Charles Krauthammer is for the U.S. encouraging Japan to take a bold and powerful step by getting into the nuclear ring. The message would pack more punch than either Obama’s disarmament talk, disgruntling Krauthammer:
He certainly has a vision. Rather than relying on America’s unique technological edge in missile defenses to provide a measure of nuclear safety, Obama will instead boldly deploy the force of example. How? By committing his country to disarmament gestures — such as, he promised his cheering acolytes in Prague, ratifying the Comprehensive Nuclear Test Ban.
It would be more of a message than the one Obama’s sends with spending cuts in our defense budget and weakening our defense capabilities or the UN’s laughable assault with more empty words and inaction. Krauthammer’s beat this drum before :
The immediate effect of Japan’s considering going nuclear would be to concentrate China’s mind on denuclearizing North Korea. China calculates that North Korea is a convenient buffer between it and a dynamic, capitalist South Korea bolstered by American troops. China is quite content with a client regime that is a thorn in our side, keeping us tied down while it pursues its ambitions in the rest of Asia. Pyongyang’s nukes, after all, are pointed not west but east.
Japan’s threatening to go nuclear would alter that calculation. It might even persuade China to squeeze Kim Jong Il as a way to prevent Japan from going nuclear. The Japan card remains the only one that carries even the remote possibility of reversing North Korea’s nuclear program.

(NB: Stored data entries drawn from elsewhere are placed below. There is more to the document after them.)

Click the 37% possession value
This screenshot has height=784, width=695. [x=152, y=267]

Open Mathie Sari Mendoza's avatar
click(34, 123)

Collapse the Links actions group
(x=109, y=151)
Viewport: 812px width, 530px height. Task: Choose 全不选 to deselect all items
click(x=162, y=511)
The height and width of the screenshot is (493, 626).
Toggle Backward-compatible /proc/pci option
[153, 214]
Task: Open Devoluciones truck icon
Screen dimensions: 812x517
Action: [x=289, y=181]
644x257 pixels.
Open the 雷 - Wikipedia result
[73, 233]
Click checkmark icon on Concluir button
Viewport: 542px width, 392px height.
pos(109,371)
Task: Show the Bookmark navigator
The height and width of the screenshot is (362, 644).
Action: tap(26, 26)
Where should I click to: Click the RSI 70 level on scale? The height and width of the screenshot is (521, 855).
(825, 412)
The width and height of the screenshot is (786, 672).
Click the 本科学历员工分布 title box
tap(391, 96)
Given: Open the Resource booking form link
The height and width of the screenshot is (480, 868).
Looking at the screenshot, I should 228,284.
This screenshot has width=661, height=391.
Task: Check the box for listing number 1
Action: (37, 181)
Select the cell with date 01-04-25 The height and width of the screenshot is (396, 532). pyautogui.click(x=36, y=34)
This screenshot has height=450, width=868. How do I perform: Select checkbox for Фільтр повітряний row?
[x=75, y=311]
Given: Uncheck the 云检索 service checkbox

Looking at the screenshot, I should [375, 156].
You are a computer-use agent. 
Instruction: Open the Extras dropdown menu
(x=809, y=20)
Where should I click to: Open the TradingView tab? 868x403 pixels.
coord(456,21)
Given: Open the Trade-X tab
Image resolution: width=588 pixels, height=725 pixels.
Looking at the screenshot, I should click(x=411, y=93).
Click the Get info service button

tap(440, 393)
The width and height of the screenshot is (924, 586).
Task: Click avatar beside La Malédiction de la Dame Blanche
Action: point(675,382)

Japan’s response to the North Korean threat has been very strong and very insistent on serious sanctions. This is, of course, out of self-interest, not altruism. But that is the point. Japan’s natural interests parallel America’s in the Pacific Rim — maintaining military and political stability, peacefully containing an inexorably expanding China, opposing the gangster regime in Pyongyang, and spreading the liberal democratic model throughout Asia.
Why are we so intent on denying this stable, reliable, democratic ally the means to help us shoulder the burden in a world where so many other allies — the inveterately appeasing South Koreans most notoriously — insist on the free ride?
Hot Air questions using logic on the illogical while seeing the logic this way:
Why would Japan want its own arsenal when it already enjoys the deterrent effect of being under America’s nuclear umbrella? Simple: A Japanese arsenal wouldn’t really be aimed at deterrence. It would be aimed at scaring the hell out of China, where memories of Japanese aggression are long. The thinking, I guess, is that China would be sufficiently cowed by Japanese nukes that they’d have no choice but to try much harder to calm Kim down lest they end up being drawn into a three-way nuclear war with North Korea and Japan.